Assigned task: Pictures are not part of the copy. Set down exactly the lines from the one containing "Task: Switch to the Home ribbon tab" through the last line of the material below.

[Opening Available data section]

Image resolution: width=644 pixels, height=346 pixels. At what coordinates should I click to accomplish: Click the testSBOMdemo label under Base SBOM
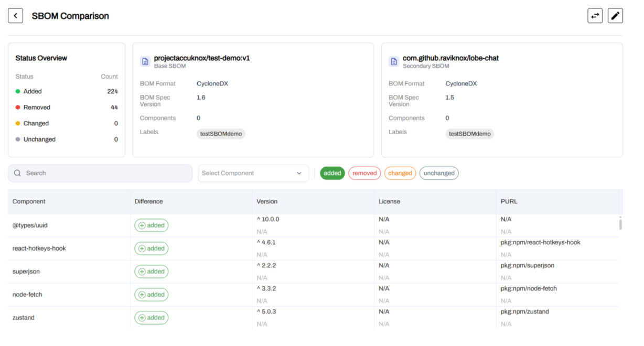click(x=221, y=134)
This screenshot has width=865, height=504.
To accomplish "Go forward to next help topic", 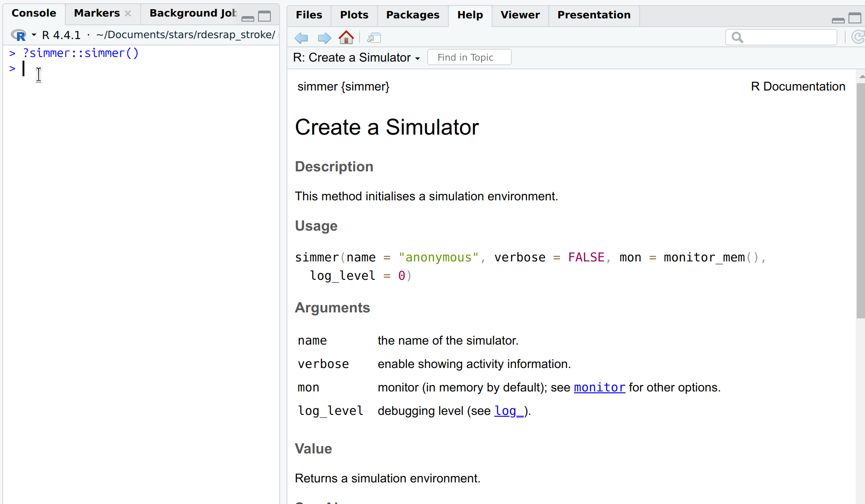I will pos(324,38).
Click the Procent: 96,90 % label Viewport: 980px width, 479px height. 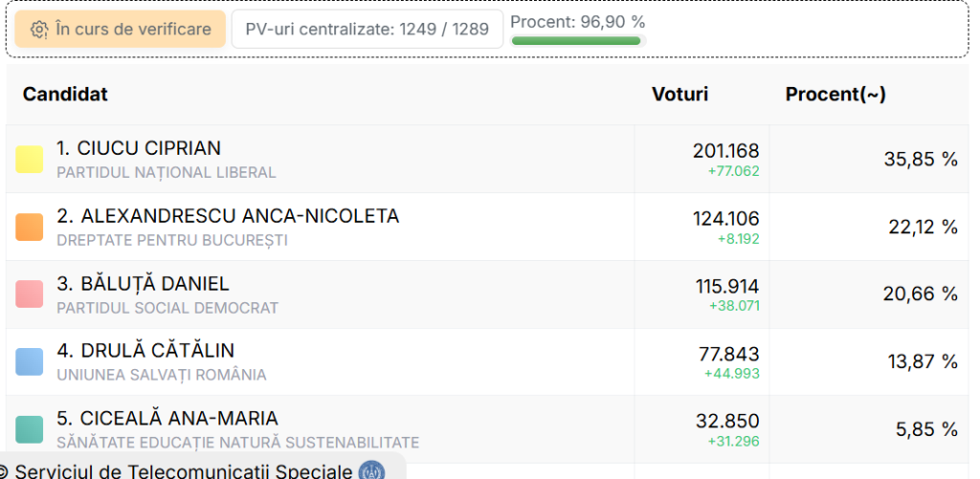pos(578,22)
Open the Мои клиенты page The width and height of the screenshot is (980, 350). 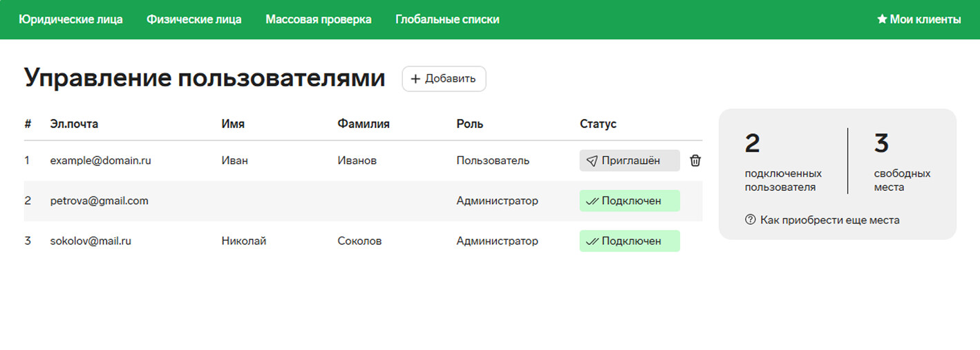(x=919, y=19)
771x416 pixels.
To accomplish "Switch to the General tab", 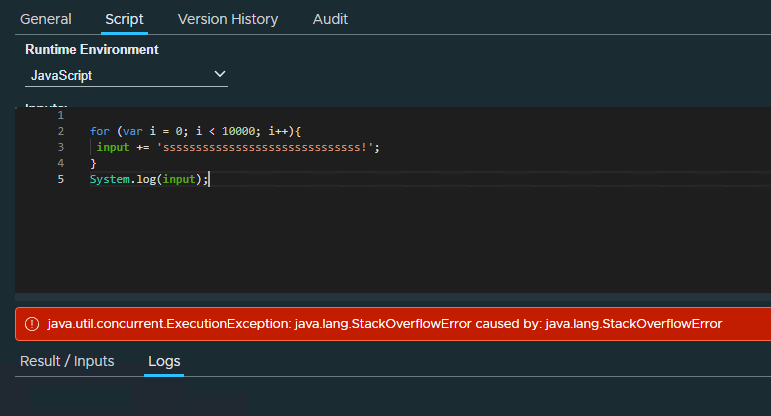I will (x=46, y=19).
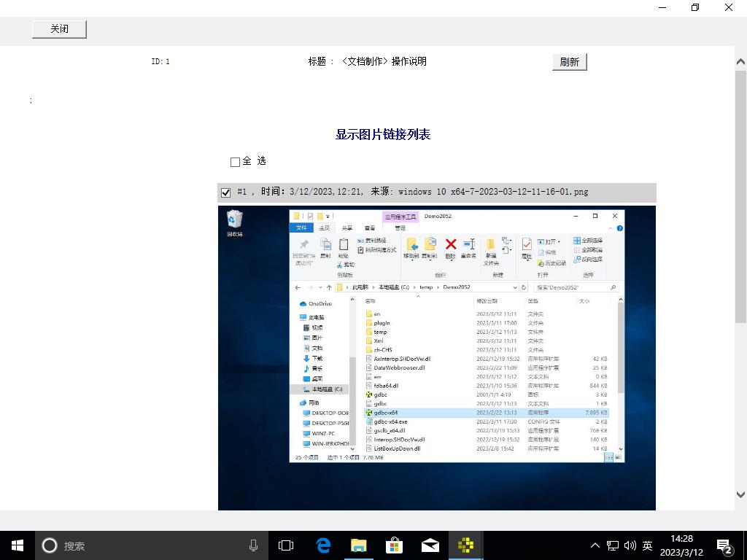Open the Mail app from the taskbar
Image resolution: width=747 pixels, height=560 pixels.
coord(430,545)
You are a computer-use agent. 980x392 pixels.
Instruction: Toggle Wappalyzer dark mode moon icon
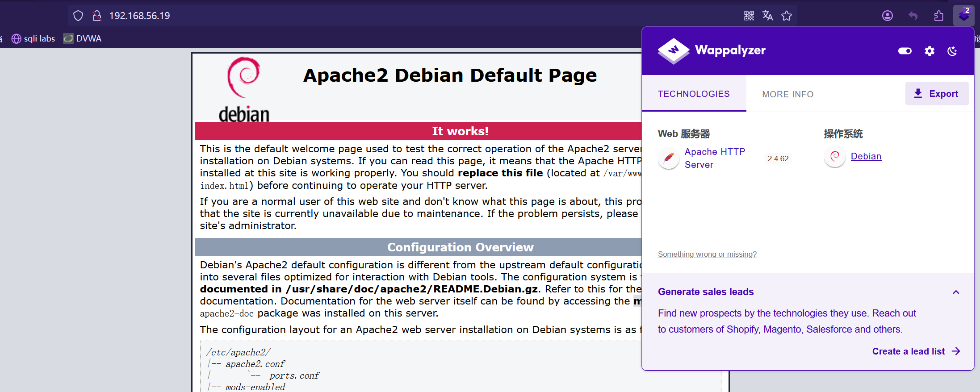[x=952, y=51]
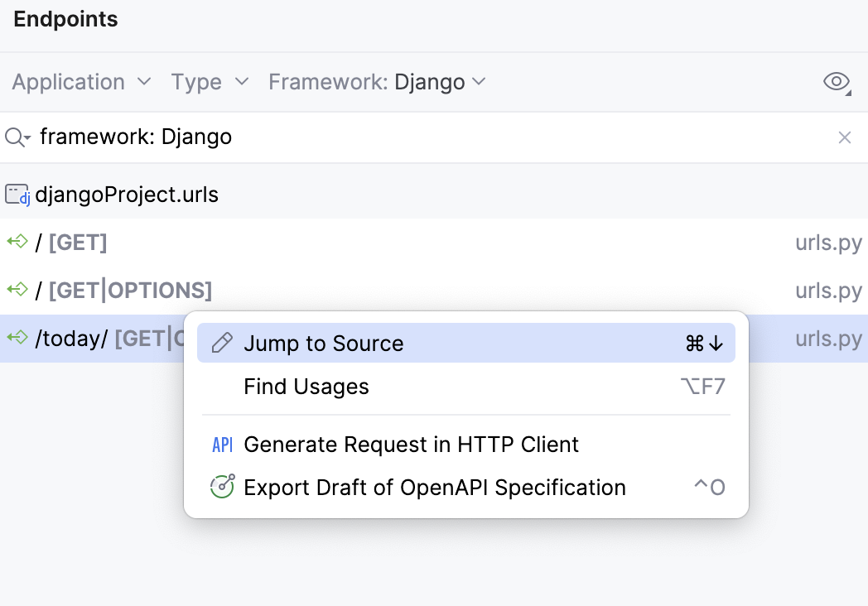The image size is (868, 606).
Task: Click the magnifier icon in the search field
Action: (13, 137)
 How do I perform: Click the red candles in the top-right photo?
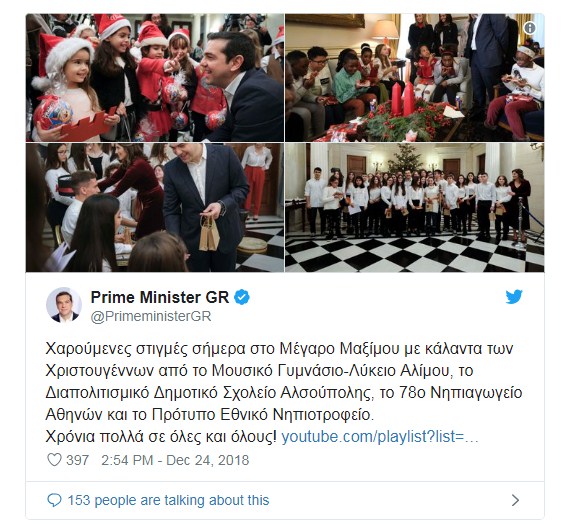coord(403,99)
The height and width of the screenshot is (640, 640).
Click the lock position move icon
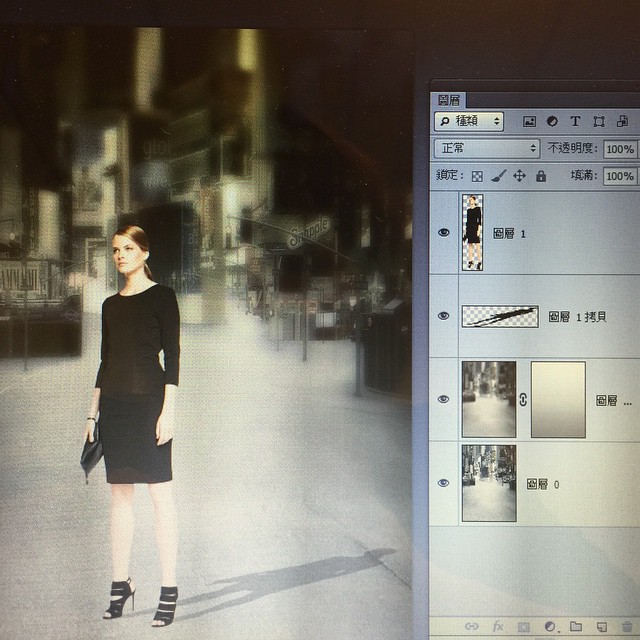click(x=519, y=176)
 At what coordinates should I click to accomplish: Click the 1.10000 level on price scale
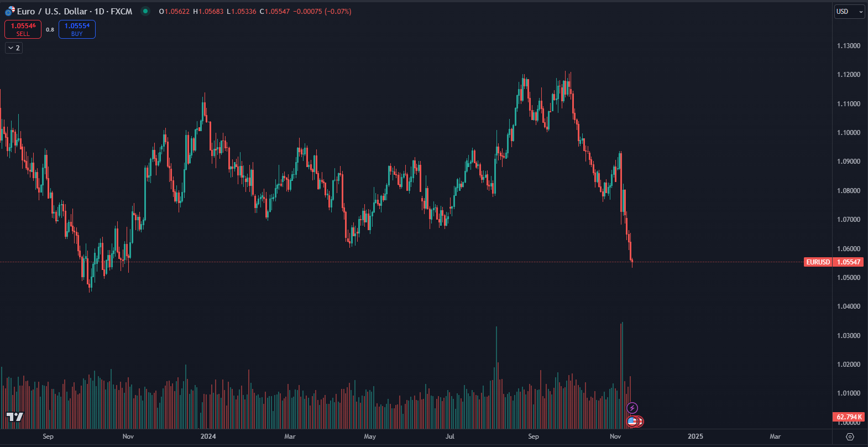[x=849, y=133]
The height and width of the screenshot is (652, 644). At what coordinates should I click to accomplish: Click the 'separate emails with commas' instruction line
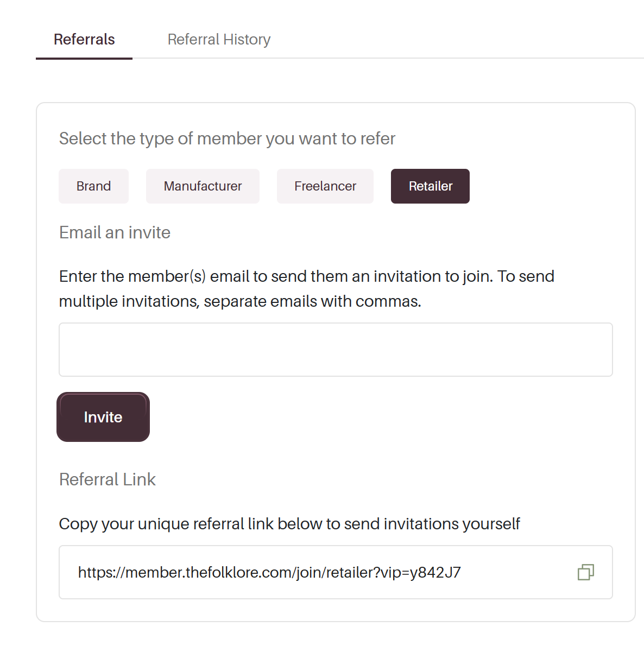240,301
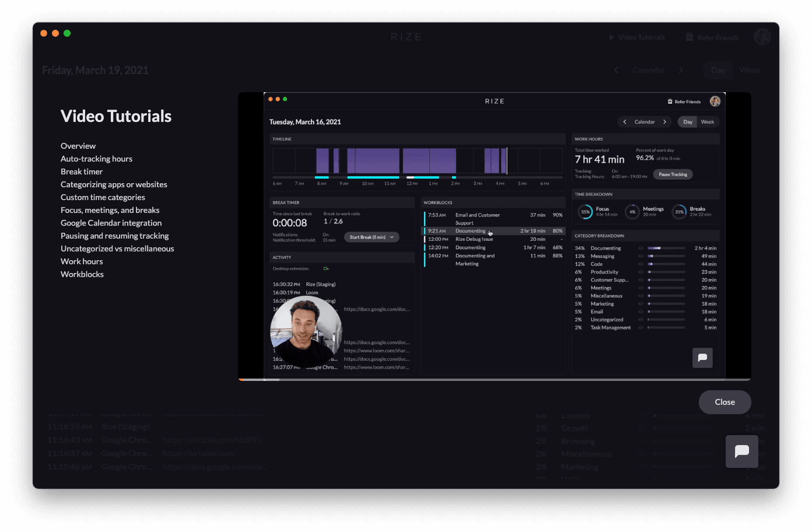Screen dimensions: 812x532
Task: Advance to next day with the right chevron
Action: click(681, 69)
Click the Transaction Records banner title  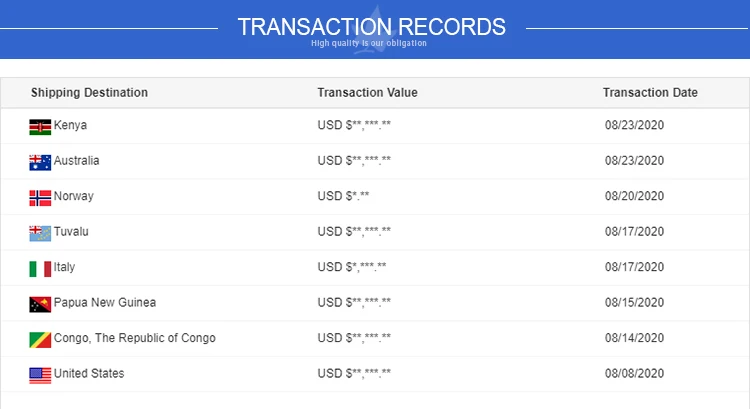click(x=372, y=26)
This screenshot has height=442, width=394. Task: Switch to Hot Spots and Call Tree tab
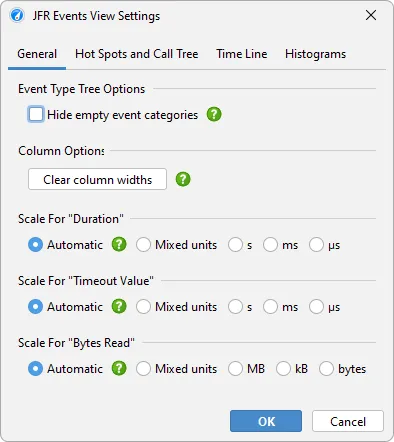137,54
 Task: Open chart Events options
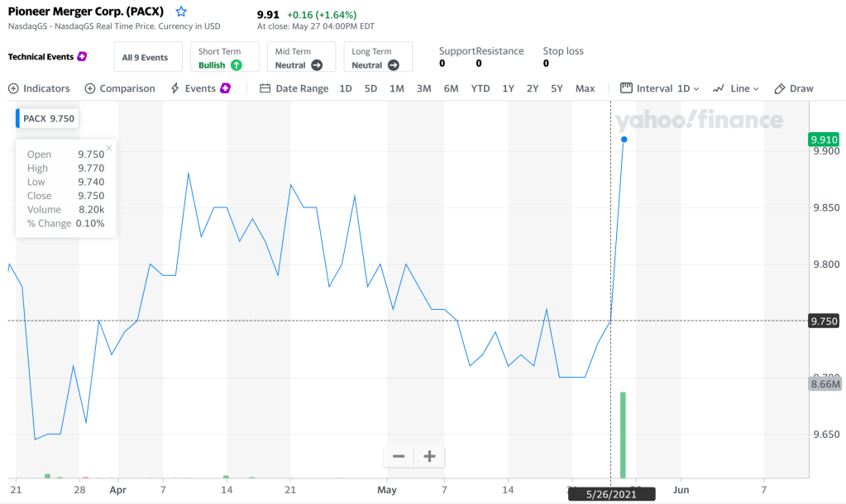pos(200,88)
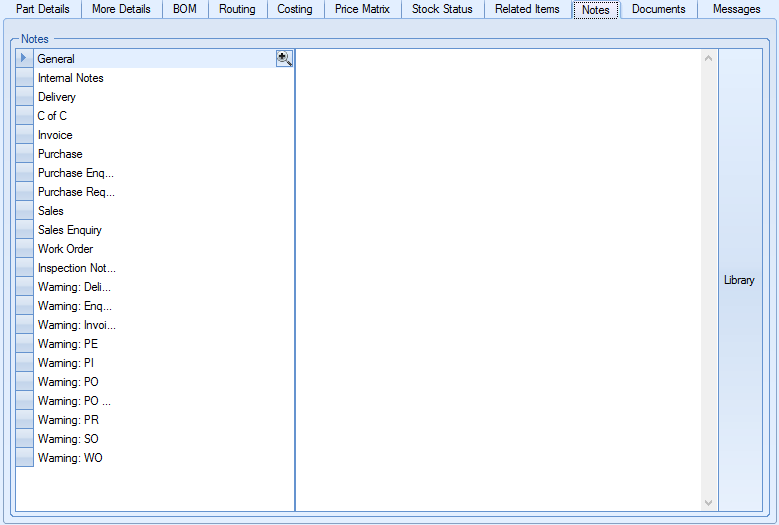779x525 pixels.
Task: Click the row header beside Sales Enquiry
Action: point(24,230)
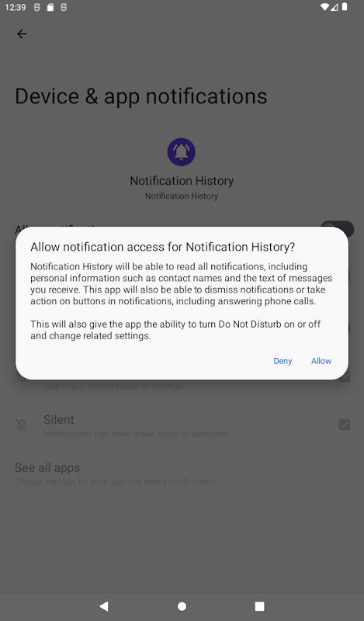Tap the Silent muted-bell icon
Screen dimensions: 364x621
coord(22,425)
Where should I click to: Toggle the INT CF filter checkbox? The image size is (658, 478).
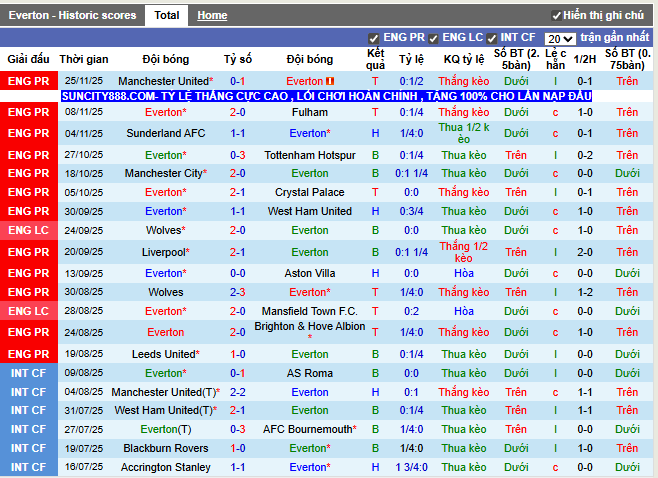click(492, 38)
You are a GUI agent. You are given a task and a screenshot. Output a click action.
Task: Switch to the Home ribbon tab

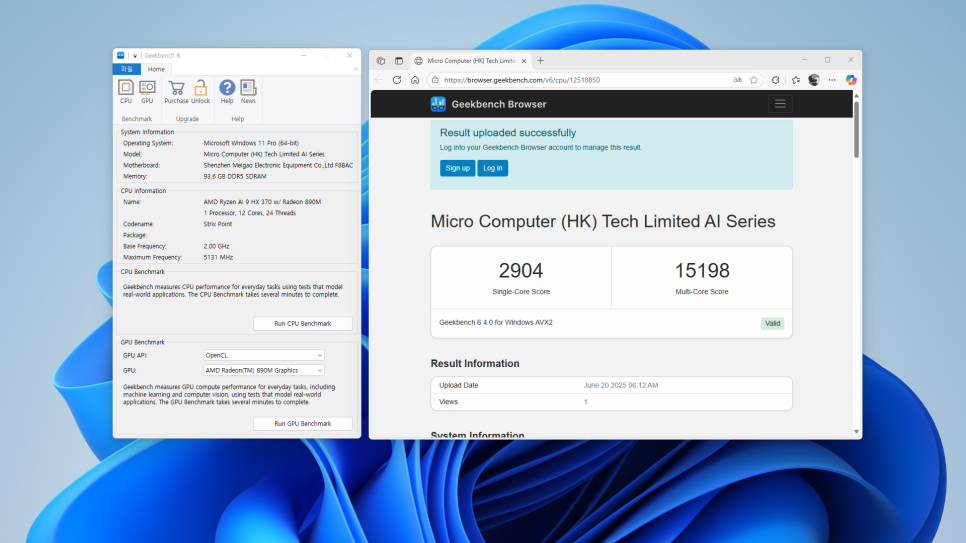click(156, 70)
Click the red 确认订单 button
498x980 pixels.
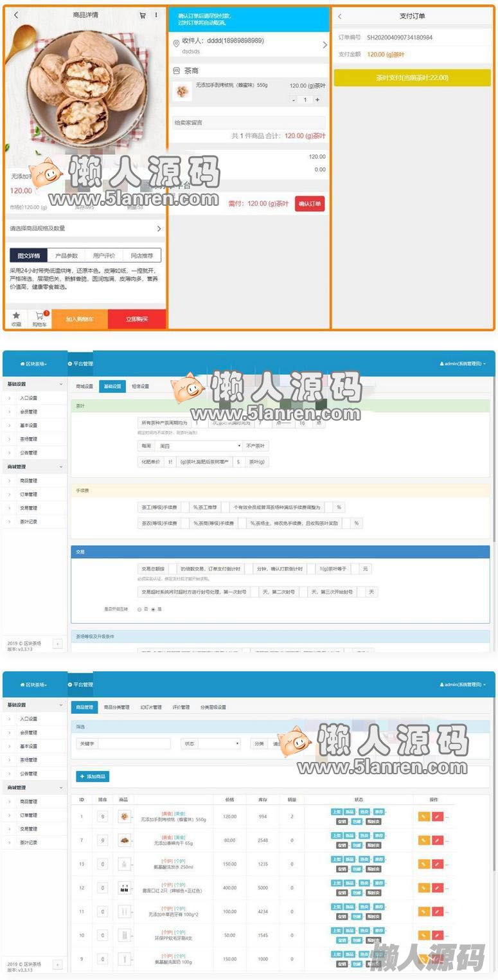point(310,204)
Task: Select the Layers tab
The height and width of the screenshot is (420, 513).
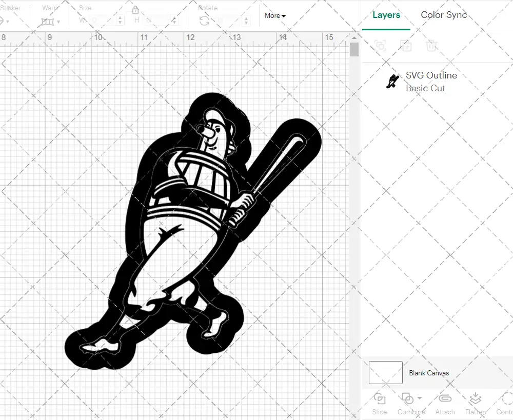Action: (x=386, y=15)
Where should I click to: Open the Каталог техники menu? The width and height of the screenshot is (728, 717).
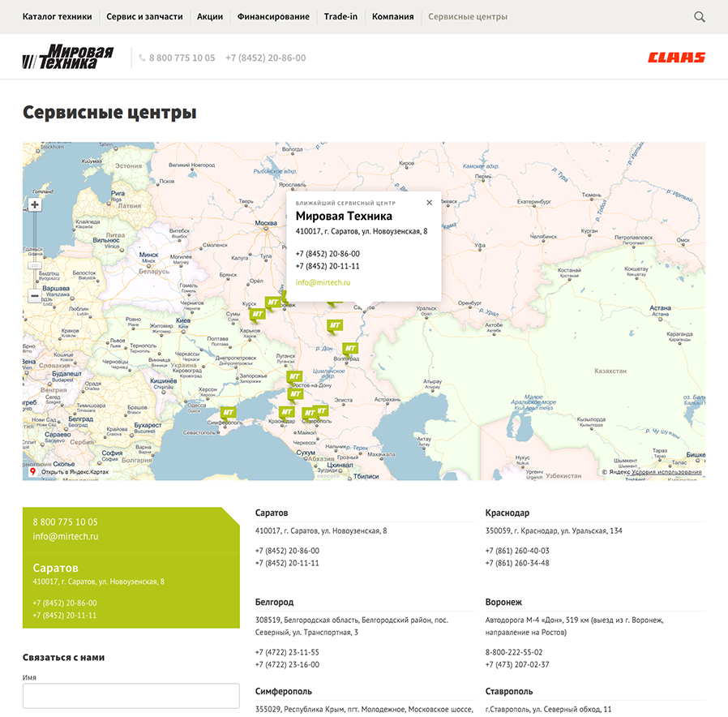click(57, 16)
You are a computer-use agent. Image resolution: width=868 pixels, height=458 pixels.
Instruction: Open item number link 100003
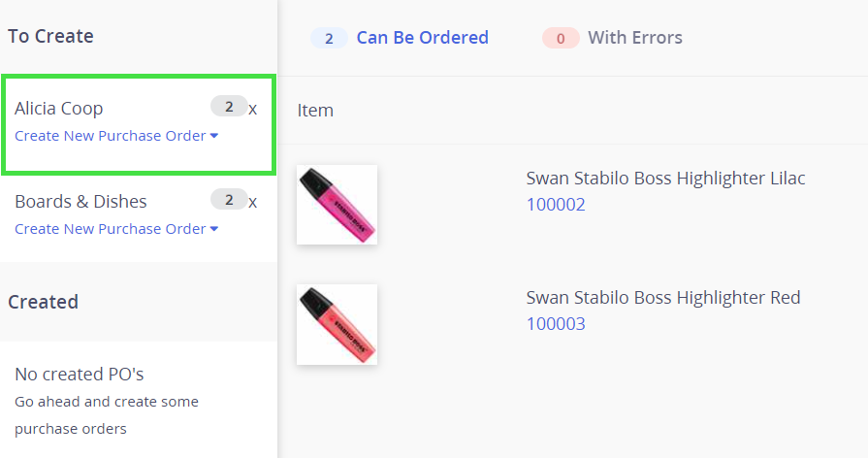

[Closing Available data section]

Final answer:
Task: Switch to the Home ribbon tab

click(156, 70)
Click the red 确认订单 button
498x980 pixels.
point(310,204)
Task: Select the Layers tab
The height and width of the screenshot is (420, 513).
Action: (x=386, y=15)
Where should I click to: Open the Каталог техники menu? The width and height of the screenshot is (728, 717).
click(57, 16)
You are a computer-use agent. Image resolution: width=868 pixels, height=458 pixels.
Instruction: Open item number link 100003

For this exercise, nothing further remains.